# Win 7 Netzwerknamen ändern geht nicht XD



## Eyezz_Only (2. Januar 2011)

*Win 7 Netzwerknamen ändern geht nicht XD*

Tagchens.

Bin grade n bissel am Verzweifeln XD und noch seit 1 Woche neu in Windows 7.

Folgendermaßen siehts bei mir aus:

PC->LANKABEL->Notebook->Internet (UMTS)

So. Nu hab ich auf dem Notebook, wenn ich auf das Netzwerksymbol klicke die Anzeige "nicht identifiziertes Netzwerk"

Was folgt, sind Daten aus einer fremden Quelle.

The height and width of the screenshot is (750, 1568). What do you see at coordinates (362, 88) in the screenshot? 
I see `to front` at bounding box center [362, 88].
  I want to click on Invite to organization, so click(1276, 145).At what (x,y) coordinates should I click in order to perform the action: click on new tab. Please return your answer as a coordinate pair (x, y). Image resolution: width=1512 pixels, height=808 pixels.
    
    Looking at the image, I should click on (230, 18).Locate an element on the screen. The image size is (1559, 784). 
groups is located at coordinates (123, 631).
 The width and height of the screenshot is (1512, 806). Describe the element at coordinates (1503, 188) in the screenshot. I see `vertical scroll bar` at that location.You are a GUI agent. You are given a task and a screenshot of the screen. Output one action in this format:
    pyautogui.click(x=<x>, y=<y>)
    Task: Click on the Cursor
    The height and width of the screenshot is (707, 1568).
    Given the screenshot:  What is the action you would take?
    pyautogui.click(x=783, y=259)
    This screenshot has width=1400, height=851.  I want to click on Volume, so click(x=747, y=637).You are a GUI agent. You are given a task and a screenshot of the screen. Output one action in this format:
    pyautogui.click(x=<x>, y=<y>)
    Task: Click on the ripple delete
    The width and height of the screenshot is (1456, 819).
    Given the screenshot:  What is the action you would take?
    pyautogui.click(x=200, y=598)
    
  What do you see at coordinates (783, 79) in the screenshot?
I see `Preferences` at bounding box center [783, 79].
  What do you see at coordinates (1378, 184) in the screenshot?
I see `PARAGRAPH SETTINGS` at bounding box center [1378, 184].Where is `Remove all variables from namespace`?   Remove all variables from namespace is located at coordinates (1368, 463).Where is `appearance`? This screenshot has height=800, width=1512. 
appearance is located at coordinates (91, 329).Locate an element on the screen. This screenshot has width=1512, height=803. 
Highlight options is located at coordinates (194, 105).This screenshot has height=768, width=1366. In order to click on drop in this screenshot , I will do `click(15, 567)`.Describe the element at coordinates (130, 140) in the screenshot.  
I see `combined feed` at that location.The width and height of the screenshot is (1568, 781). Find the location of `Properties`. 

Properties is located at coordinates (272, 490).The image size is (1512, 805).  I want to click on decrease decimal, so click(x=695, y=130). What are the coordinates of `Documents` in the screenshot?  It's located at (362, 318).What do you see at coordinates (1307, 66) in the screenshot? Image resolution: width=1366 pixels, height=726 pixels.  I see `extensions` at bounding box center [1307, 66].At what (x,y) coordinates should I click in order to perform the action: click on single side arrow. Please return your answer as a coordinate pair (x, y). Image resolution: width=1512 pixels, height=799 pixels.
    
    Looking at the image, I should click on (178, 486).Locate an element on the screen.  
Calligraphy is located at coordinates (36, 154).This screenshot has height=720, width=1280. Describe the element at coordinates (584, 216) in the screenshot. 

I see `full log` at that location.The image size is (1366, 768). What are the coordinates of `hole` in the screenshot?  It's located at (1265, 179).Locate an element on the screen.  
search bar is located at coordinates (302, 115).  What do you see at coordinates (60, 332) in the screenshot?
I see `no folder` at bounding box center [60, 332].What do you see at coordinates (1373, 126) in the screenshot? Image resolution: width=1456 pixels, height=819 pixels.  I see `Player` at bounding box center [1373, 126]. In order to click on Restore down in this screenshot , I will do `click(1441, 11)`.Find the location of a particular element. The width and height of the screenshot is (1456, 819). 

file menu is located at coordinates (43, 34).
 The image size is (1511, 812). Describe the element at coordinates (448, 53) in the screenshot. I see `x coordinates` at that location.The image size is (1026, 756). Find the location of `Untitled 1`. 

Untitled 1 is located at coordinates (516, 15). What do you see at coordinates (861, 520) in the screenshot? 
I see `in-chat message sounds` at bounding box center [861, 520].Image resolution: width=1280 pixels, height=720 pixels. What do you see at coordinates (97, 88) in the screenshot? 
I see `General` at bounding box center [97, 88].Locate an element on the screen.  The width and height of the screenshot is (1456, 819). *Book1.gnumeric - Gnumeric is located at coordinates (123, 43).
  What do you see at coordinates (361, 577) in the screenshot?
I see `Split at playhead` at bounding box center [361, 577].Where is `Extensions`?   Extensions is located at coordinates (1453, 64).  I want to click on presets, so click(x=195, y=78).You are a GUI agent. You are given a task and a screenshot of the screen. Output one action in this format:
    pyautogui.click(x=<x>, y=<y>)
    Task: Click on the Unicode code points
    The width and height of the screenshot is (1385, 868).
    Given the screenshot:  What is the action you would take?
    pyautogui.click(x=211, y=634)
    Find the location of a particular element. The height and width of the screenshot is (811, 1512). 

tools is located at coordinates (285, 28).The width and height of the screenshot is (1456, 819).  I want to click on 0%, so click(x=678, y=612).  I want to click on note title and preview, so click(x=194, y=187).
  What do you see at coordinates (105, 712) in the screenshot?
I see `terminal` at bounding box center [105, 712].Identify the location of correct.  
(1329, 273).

Ich will diesen Namen in "ZuHauseLAN" ändern, jedoch geht das einfach nicht!

Im Netzwerk und Freigabecenter klicke ich auf dieses Symbol wo ich einen anderen Netzwerknamen und sogar ein Netzwerksymbol aussuchen kann, aber weder eine Eingabe wird angenommen (Text markieren ist das Einzigste was funktioniert^^), noch eine Symbolauswahl wird angezeigt. Den Button Ändern o.Ä. gibt es nicht...

Hab schon das halbe Internet durchsucht, aber nix hat geholfen. Die andere Hälfte schaffe ich nicht mehr ohne Win7 aus dem virtuellen Fenster zu werfen^^.

Hab ich da was übersehen? Muss da ein Haken irgendwo gemacht werden, das ich im Stande bin das zu ändern?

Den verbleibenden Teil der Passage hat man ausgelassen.